How does one decide in such or similar situations where the demand is just and the authorities do not respond to repeated appeals? Is action of this nature justifiable for a Christian?
Truly this is an ethical dilemma! Let me try to respond:
In the first place I would like to say that it was a good decision to continue to see the patients while pressing for a decision by the government. However there is a problem in stopping to take the classes for the students who are innocent in this matter; they are the loosers in the conflict. They are hurt. (It is said that when elephants fight, it is the grass underneath which gets crushed!) Will the classes be given later and students compensated? Is it right to harm the students in the bargain for a better salary for us teachers?
Then, what is the alternative? Negotiations are the best way without hurting the patients or students; however I am conscious of the ineffectiveness of peaceful negotiations in the present political milieu. Often the governments act only when some one is hurt. And it is indeed a sad state of affairs.

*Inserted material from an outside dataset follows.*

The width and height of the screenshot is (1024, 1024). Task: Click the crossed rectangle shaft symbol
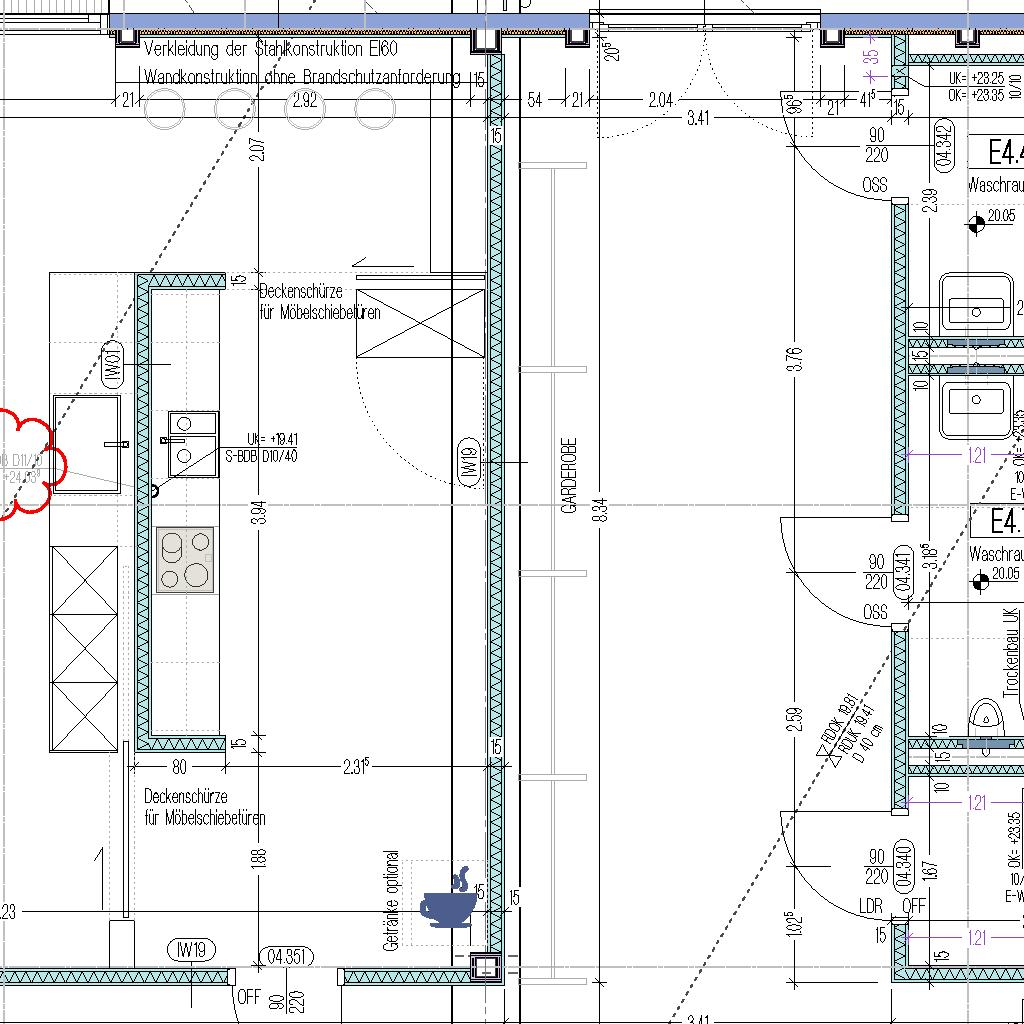pos(420,323)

However the deeper issue arising out of this dilemma is: what is the Christian response to such matters? Then several other questions come up :
Jesus said "I am in the midst of you as ONE WHO SERVES". Paul describes himself often as "SERVANT (actually the word is SLAVE) OF CHRIST.."So we have to ask ourselves, what is my attitude to salary and other material benefits for my work? When we, doctors, ask for more salaries, with whom are we comparing ourselves and fighting for "justice"-is it with more affluent ones in other professions or with the less advantaged ones in our society? Do we really ask out of need or enhance our comforts?
Don’t we believe in our hearts that we belong to a higher class and we deserve better and better material benefits? (See 1 Corinthians .4:7). “When we fight for our "privileges and rights, are we truly mindful of the poorer sections in our society?”
These questions disturb me though I do not have all the answers.
At least let us ask sincerely and live with these questions seeking more clarity from the Scripture, from the Lord Jesus.